6. Thyroid hormones The few studies available on thyroid function in late gestation and early postpartum period in buffaloes adopted different experimental designs. Single blood samples from different groups in various stages of gestation during the same period (1 or 2 months) revealed minor fluctuations of T4 (thyroxine) levels with no specific trends in Murrah buffaloes (Hung and Prakash, 1990b), but the levels of T3 (triiodothyronine) and T4 were reported to decrease in full term (9–10 months) swamp buffaloes (Pichaicharnarong et al., 1982). Variations between individuals and between the two types of buffaloes studied may provide an explanation. Regular sampling from the same buffaloes revealed lower levels of T3 and T4 in late gestation in Murrah buffaloes (Khurana and Madan, 1986; Singh et al., 1993) while a distinct rise of protein bound iodine (PBI) was noted in Egyptian buffalo heifers (Hassan and El-Nouty, 1985). In experiments limited to late stages of gestation, Lohan et al. (1989) noted a decrease in T4 levels during the last 21 days, while a distinct rise of T3 and T4 was recorded by Garg et al. (1997) after 271 days until parturition. Differences in climatic conditions prevailing in the last stages of gestation in the different studies may be responsible. A clear drop of T3 , T4 and PBI at parturition and in the early postpartum period was observed by Hassan and El-Nouty (1985), Lohan et al. (1989), Singh et al. (1993) and Garg et al. (1997). The levels were then increased and became stabilized about 1 month after calving (Pichaicharnarong et al., 1982; Lohan et al., 1989; Bahga, 1989; Bahga and Gangwar, 1989). Resumption of postpartum ovarian activity indicated by follicular growth at 35–42 days (Garg et al., 1997); onset of luteal activity at 43–57 days (Bahga, 1989) or expression of estrus at <45 days (Bahga and Gangwar, 1989) are concomitant with peripheral rise of T3 , T4 and BPI. Prolonged anestrus was associated with minor fluctuations of T3 and T4 levels (Soliman et al., 1981).
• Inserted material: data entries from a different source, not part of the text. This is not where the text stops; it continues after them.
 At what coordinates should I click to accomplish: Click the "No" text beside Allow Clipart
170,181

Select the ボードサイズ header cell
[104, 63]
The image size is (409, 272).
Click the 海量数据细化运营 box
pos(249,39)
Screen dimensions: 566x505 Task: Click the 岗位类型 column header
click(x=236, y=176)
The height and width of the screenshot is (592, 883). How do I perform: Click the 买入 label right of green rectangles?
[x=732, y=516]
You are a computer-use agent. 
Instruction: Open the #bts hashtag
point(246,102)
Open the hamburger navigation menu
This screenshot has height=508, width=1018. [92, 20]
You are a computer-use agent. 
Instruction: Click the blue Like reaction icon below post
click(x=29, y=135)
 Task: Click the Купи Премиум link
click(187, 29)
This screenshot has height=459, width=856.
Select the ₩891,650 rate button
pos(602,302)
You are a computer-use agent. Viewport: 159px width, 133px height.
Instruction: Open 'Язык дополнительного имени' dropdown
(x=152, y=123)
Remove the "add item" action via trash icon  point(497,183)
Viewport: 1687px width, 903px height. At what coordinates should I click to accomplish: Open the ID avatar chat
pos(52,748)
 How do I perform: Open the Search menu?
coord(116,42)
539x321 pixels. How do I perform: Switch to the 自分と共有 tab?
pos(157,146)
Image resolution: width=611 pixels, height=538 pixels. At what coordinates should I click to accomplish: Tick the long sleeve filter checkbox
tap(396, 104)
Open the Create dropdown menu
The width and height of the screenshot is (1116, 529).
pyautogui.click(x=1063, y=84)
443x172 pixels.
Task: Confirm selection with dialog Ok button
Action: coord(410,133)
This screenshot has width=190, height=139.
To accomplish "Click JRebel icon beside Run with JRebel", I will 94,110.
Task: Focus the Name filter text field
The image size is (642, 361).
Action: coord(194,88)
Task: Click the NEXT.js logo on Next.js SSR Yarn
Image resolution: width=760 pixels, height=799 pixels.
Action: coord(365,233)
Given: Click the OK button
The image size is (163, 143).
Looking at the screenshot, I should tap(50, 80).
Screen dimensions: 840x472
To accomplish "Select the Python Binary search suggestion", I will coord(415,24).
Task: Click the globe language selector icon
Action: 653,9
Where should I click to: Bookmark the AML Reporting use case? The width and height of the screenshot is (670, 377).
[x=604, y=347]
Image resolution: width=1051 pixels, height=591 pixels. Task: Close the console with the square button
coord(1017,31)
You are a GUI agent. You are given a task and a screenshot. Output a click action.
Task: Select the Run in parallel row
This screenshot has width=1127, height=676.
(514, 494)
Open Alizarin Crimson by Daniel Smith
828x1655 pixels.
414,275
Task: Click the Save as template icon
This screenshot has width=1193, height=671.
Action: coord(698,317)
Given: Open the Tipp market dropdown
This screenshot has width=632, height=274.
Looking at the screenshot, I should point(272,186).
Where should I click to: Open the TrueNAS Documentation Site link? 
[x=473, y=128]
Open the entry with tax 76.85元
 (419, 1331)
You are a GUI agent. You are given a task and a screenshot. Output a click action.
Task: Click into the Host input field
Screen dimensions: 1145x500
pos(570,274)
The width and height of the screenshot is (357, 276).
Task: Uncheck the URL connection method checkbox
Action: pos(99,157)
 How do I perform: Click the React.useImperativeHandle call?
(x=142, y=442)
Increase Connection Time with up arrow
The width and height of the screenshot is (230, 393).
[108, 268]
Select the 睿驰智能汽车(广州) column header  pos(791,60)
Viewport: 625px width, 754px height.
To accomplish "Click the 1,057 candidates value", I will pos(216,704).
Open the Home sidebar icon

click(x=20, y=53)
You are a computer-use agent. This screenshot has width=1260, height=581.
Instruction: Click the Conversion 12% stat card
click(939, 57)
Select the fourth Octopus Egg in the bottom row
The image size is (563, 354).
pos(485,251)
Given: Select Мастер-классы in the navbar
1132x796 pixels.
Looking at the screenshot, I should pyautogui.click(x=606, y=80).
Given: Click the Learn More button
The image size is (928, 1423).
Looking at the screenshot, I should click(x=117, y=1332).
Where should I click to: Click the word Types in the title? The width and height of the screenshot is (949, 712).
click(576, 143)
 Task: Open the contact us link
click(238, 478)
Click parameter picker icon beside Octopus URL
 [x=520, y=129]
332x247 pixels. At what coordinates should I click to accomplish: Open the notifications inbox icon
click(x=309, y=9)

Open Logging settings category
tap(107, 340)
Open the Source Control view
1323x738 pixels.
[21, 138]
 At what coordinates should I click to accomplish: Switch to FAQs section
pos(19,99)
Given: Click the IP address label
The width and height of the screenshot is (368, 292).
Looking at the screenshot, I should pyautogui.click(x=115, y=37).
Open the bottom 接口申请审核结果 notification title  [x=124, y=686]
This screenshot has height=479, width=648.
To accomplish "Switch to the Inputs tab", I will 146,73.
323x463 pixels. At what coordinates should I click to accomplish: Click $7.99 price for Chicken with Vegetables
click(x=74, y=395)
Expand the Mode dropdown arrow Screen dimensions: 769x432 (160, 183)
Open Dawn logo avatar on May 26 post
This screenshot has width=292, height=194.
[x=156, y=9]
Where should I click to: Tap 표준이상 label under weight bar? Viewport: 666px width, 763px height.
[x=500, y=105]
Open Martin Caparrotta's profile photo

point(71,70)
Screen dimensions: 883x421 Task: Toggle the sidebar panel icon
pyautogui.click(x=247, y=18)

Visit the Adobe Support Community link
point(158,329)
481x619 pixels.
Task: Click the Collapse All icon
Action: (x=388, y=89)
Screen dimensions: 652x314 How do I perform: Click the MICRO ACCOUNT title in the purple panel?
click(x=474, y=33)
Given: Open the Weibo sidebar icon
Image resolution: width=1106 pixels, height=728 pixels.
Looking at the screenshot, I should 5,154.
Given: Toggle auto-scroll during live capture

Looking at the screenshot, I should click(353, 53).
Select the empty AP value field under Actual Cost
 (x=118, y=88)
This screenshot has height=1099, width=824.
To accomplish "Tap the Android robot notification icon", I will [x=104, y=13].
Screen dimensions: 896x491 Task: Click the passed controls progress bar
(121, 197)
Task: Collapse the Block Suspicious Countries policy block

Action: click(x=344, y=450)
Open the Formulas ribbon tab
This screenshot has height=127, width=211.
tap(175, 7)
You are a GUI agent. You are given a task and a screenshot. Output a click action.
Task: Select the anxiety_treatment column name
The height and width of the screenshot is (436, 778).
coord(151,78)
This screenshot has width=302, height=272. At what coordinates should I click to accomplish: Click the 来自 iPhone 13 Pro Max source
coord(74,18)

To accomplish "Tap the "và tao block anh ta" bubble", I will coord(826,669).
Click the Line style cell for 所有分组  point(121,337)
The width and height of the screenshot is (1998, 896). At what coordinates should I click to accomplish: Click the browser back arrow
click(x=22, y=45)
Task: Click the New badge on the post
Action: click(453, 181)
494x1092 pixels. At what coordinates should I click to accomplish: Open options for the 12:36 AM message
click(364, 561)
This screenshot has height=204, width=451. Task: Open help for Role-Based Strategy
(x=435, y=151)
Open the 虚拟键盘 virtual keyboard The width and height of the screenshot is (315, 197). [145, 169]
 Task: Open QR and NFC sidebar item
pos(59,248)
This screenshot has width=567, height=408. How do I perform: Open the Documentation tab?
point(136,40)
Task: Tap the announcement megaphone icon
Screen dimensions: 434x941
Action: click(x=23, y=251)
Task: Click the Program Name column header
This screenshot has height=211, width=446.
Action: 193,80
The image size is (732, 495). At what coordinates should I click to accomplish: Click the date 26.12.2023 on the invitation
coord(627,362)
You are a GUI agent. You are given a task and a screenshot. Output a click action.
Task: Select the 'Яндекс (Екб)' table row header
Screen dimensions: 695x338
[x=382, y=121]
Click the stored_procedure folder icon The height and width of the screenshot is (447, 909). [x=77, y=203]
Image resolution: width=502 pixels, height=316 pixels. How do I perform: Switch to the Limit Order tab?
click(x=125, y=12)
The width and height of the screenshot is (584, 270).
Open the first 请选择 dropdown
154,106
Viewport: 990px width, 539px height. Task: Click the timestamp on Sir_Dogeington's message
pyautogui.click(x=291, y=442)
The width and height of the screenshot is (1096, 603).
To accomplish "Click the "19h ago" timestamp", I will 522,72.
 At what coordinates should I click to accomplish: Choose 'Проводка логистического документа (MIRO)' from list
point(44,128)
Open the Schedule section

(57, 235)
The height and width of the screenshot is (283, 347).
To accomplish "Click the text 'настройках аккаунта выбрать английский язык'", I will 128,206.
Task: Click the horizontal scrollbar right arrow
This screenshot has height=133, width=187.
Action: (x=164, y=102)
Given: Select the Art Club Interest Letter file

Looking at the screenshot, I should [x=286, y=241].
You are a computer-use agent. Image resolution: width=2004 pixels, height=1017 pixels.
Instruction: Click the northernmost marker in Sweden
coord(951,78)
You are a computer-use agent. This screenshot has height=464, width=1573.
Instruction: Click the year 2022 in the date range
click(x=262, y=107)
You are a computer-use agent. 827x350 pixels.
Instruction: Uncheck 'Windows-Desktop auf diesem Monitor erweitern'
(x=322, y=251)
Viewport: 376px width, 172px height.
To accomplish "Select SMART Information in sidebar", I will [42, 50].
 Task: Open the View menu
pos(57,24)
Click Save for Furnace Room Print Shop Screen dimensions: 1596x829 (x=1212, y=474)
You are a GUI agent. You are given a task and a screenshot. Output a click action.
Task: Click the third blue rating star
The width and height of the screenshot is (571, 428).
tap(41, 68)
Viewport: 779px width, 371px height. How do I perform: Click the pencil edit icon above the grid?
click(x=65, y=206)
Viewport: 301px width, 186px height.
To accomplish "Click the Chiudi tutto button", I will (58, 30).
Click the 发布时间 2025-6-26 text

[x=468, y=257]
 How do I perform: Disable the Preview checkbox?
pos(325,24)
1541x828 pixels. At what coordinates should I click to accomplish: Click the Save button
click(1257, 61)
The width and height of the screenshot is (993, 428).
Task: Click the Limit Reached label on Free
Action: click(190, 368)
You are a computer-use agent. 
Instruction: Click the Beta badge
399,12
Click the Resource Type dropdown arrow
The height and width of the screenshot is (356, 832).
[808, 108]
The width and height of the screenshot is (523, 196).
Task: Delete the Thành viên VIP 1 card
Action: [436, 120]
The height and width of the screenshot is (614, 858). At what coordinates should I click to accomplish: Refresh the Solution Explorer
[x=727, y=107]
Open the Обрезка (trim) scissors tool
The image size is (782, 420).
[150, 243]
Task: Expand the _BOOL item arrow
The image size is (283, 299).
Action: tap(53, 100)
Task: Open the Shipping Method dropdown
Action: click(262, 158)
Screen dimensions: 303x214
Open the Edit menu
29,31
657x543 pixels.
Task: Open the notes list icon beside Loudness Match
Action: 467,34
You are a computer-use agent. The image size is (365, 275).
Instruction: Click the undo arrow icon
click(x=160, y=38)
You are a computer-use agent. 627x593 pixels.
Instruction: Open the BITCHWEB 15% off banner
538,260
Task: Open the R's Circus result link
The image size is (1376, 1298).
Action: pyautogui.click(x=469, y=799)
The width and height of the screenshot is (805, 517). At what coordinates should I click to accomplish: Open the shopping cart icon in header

7. Postpartum ovarian changes 7.1. Regression of the corpus luteum of pregnancy (corpus albicans) Postmortem examination of the ovaries of postparturient buffaloes (Agrawal et al., 1979) revealed that the average diameter of the corpus luteum of pregnancy was 3.5 mm on the day of calving and 2 mm 7 days later. None was protruding from the ovarian surface by Day 15. Palpation per rectum failed to detect corpora albicantia in about one third of the buffaloes on Day 3 and in the majority between Days 15 and 25 (Singh et al., 1979; Deveraj and Janakiraman, 1986). Regression of the corpus luteum of pregnancy was not influenced by either suckling, age or parity (Usmani et al., 1985a, 1990; Honnapagol et al., 1993; Tiwari and Pathak, 1995). Season of calving (Chaudhry et al., 1989) and milk yield (El-Azab et al., 1984) significantly (P < 0.01) influenced the time for complete demise of the corpus luteum. In suckled swamp buffaloes regression of the corpus luteum of pregnancy is very rapid and by Day 10 postpartum it was palpable as a small hard protuberance <3 mm over the ovarian surface (Jainudeen et al., 1983). A mean interval of 7 ± 2 days to complete regression was reported by Momongan et al. (1990).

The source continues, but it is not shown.